Duplicate content: What exactly is it? - Content, Writing and Copyright forum at WebmasterWorld - WebmasterWorld

Forum Moderators: not2easy

Message Too Old, No Replies

Duplicate content: What exactly is it?

What if you allow someone to republish an original article from your site?

Webwork

8:42 pm on Mar 2, 2004 (gmt 0)

WebmasterWorld Administrator

10+ Year Member

Top Contributors Of The Month

I think it's unnatural for an informative article to sit in only one location on the WWW for long. That's not to say that I expect, invite or endorse copyright violations. What I expect is requests for republication and I expect, in most cases, to consent on my terms.

So, is anyone aware of anyone from any SE speaking "with authority" on the subject of "what exactly is duplicate content"?

How do the SEs differentiate between duplicate content "as spam" and duplicate content as flattery, the organic and natural redistribution of information on the WWW?

If a SE is able to distinguish the 2 how - exactly - does it handle/treat the difference between flattery and spammery?

How does a SE ever tell "which came first"? By checking and comparing log file dates? Can't be that because someone could simply backdate file dates. So how?

Are duplicate content penalties an impediment to the organic redistribution of information on the WWW?

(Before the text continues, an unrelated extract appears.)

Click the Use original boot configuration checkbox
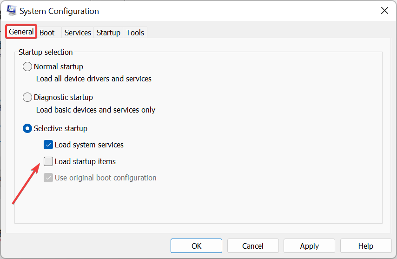Viewport: 397px width, 259px height. click(x=48, y=178)
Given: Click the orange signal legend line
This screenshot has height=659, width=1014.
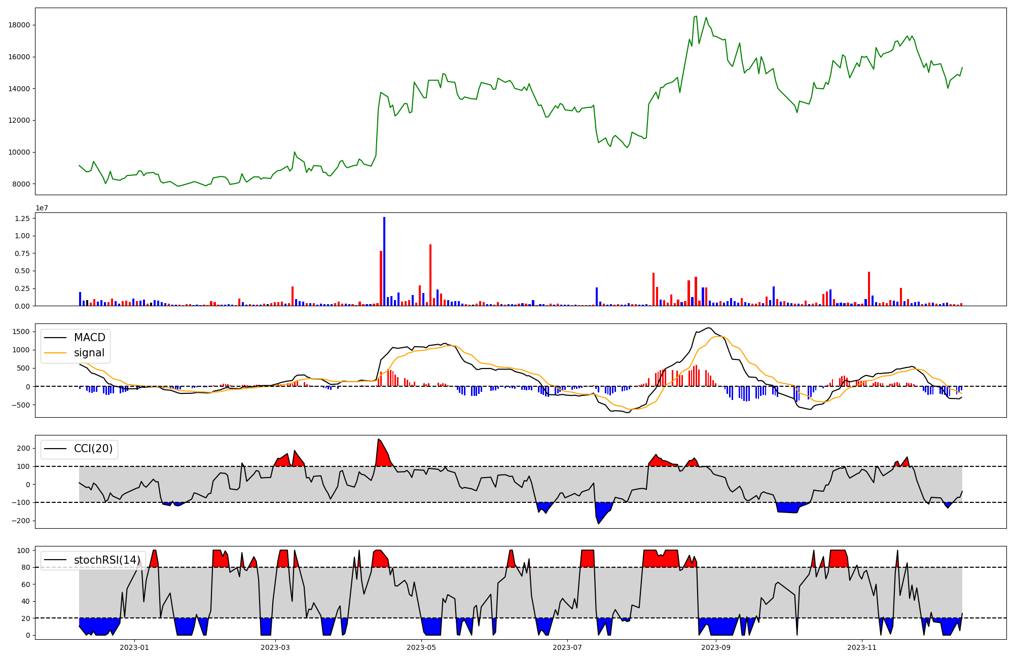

If this has been discussed at length before just whack me gently and point me to the source material ;-)

jpell

9:21 pm on Mar 2, 2004 (gmt 0)

10+ Year Member

Webwork,
I have been wondering the same thing. I was considering allowing some of my articles to be reproduced freely, but worried that it would somehow diminish it's authority. I have been noticing more of it being done though, as well as inviting others to contribute their work to your website. This is the route I'm taking, however I am stressing that all articles must be original and not published anywhere else, including the authors website.
I see it as a natural progression of reciprocal linking. It's tedious and doesn't get you noteable traffic. An article with your byline on a related website is much more effective. It's also what the internet is supposed to be about... a free flow of related information through a community of websites.
JPell

rogerd

10:01 pm on Mar 2, 2004 (gmt 0)

WebmasterWorld Administrator

10+ Year Member

The dupe content most likely to get nailed is true dupe content, i.e., the exact same page reproduced more than once. Elimination by creation date isn't possible, so dupe content is more likely to be eliminated by PR or other algorithmic factors. "First found" might work, too, though it might not always reflect the truly original work.

An article that is presented with different formatting, additional page content, page title, inclusions, etc., is far less likely to be automatically detected as a dupe, although I presume Google et al are working to enhance their dupe detection.

A greater danger for the content supplier, perhaps, is getting displaced in the SERPs by a page that outranks the original.

Instead of pure article syndication, I like the idea of customization whenever possible. If a nursing site wants to print your article about preparing a resume, for example, it would probably be quite easy to make it about preparing resumes in health care. A few strategic alterations would probably be sufficient. There's no duplication, then, and the article is far more useful and relevant to the site and its visitors.

Another approach that avoids full duplication is permitting the other site to reproduce only a portion of the article followed by a "read more" link back to the original page. There are obvious benefits from a linkage and traffic standpoint, but the value of the article is reduced somewhat due to its incomplete nature.

You can check some past discussion of duplicate content here, too: google.com/search?hl=en&ie=UTF-8&oe=UTF-8&q=duplicate+content+site%3Awebmasterworld.com

Teshka

10:18 pm on Mar 2, 2004 (gmt 0)

10+ Year Member

I allow some of my articles to be reprinted indefinitely. As far as I know, Google isn't dinging any of the pages where they appear(look at all the people swiping huge chunks of Wikipedia). Even if it is someday detected and thoses pages zeroed in the SE, so what? Most of us who let our articles be reprinted do it for a link back to our page, and that link is to attract people not bots. It works, too.

I think people worry too much about this. Now, if your entire site is nothing but reprinted articles, you might have cause for concern...

John_Shaw

10:27 pm on Mar 2, 2004 (gmt 0)

10+ Year Member

I think it's unnatural for an informative article to sit in only one location on the WWW for long.

It's the same in the print world. Thik "Readers' Digest". Aside from that special case, articles are often published more than once. In fact, some writers will refuse to sell "all rights", just "first print and electronic rights" so they can resell articles.

I have had many articles published in multiple trade and technical magazines. So I think the same should apply to the web.

As far as search engines and their avoidance of duplicate content, the trick is editing each publication. If you right an article for one online publication, and another asks for rights to republish, immediately let them know that you would like to edit the work first. Change some words, add or change headings, tailor the work for the particular publication, change the order of paragraphs if possible, etc.

If you are a publisher and you have the right to publish something already on the web, do some editing. Add a few headings, ask the author for some edits, etc.

One tutorial I have on my site, with a PR 5, has been published on several other sites. At first glance, they all look the same. But if you look deeper, there are differences.